For this it includes:

  • A complete wrapper for the CUDA Driver API, version 8.0 prerelease (a 1:1 representation of cuda.h in C#)
  • Based on this, wrapper classes for CUDA context, kernel, device variable, etc.
  • Wrapper for graphics interop with DirectX and OpenGL, respectively SlimDX and OpenTK
  • CUDA vector types like int2, float3 etc. with ToString() methods and operators (+, –, *, /)
  • Define your own types: CudaDeviceVariable accepts any user defined type if it is a value type, i.e. a struct in C#
  • Includes all CUDA libraries: CUFFT, CURAND, CUSPARSE, CUBLAS, CUSOLVE, NPP, NVGRAPH, Nvml and NVRTC
  • Access device memory directly per element using [] operator:
CudaDeviceVariable<float> devVar = new CudaDeviceVariable<float>(64);
devVar[0] = 1.0f;
devVar[1] = 2.0f;
float hostVar1 = devVar[0];
float hostVar2 = devVar[1];
  • Implicit converter operators: Allocate and initialize device or host arrays in only one line of code:
float3[] array_host = new float3[100];
for (int i = 0; i < 100; i++)
{
    array_host[i] = new float3(i, i+1, i+2);
}
//alloc device memory and copy data:
CudaDeviceVariable<float3> array_device = array_host;
//alloc host array and copy data: 
float3[] array_host2 = array_device; 
  • NPPs extension methods for CudaDeviceVariable.
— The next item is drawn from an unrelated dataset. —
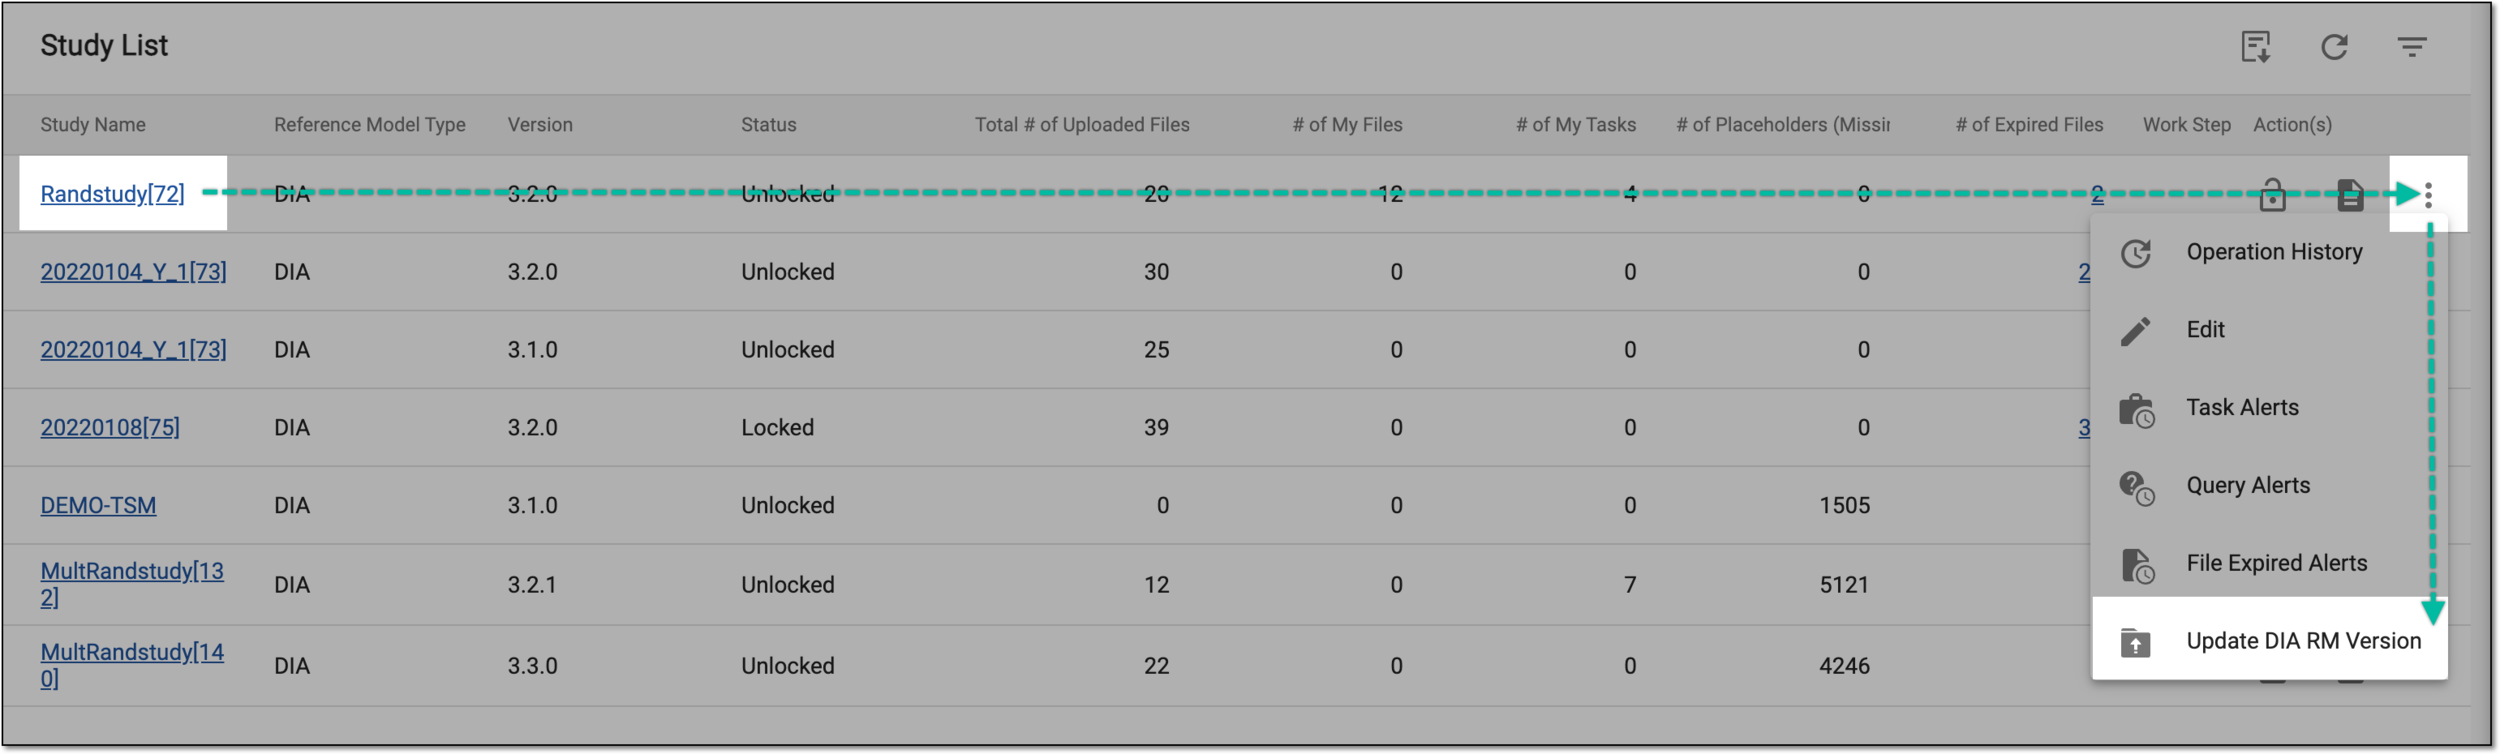The width and height of the screenshot is (2500, 754).
Task: Open the filter icon for Study List
Action: tap(2412, 47)
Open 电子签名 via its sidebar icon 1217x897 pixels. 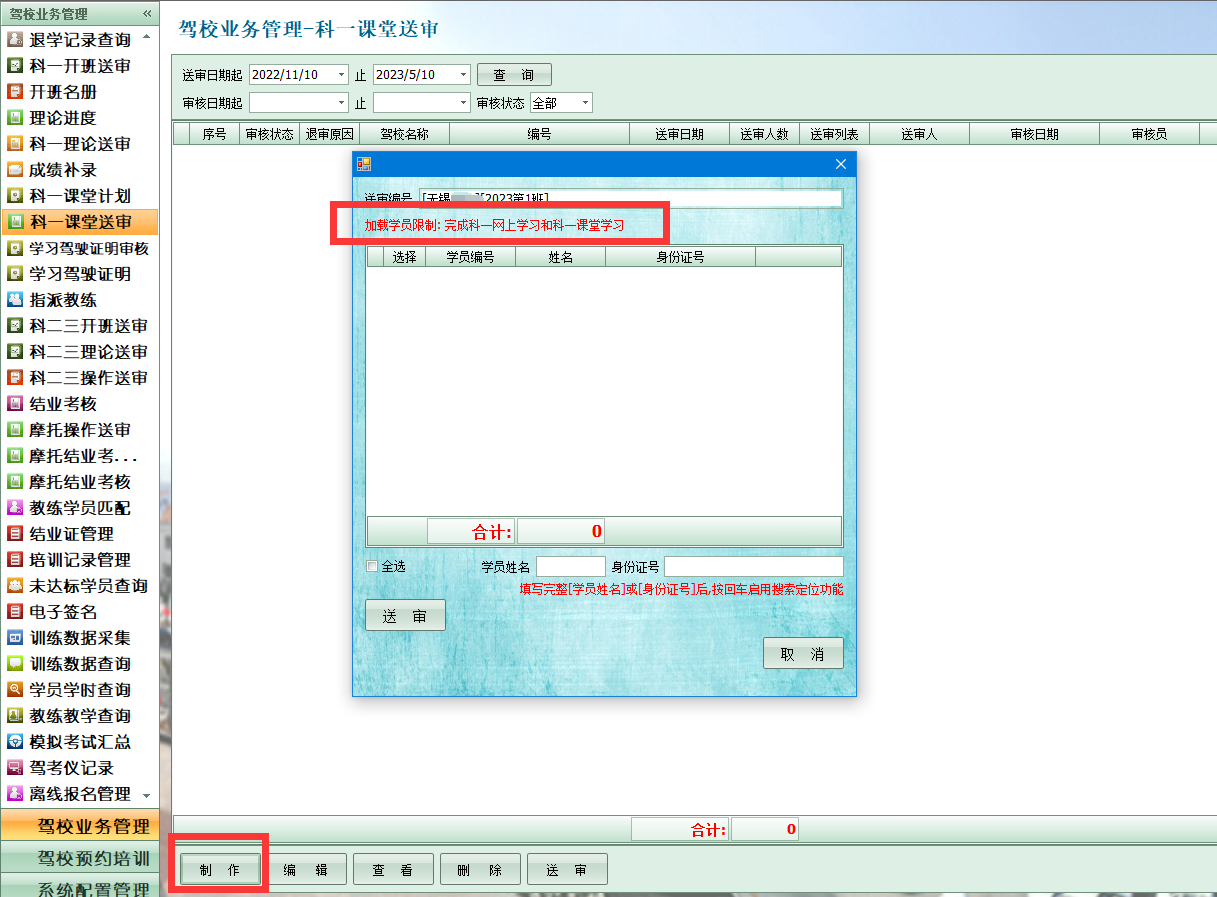15,612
Add a reference to the NPP library and include the ManagedCuda.NPP.NPPsExtensions namespace:
Random rand = new Random();
int length = 256;

//init some ramdom values
double[] randoms = new double[length];
for (int i = 0; i < length; i++)
{
    randoms[i] = rand.NextDouble();
}

//Alloc device memory
CudaDeviceVariable<double> a = randoms;
CudaDeviceVariable<double> b = new CudaDeviceVariable<double>(length);
b.Set(10.0); //NPPs method
int size = a.MeanGetBufferSize(); //NPPs method
//Alloc temporary memory for NPPs mean method
CudaDeviceVariable<byte> buffer = new CudaDeviceVariable<byte>(size);
CudaDeviceVariable<double> mean = new CudaDeviceVariable<double>(1);

a.Mul(b); //NPPs method
a.DivC(10.0); //NPPs method
a.Mean(mean, buffer); //NPPs method

//Copy data back to host
double m = mean;
double[] res = a;

//Clean up
mean.Dispose();
buffer.Dispose();
b.Dispose();
a.Dispose();
  • Compiles for .net 2.0 and .net 4.0 (default), runs also on mono and Linux.
  • The new feature 'per thread default stream' is available as a compiler directive of the managedCuda main library: Compile the library with the option "_PerThreadDefaultStream" to enable it.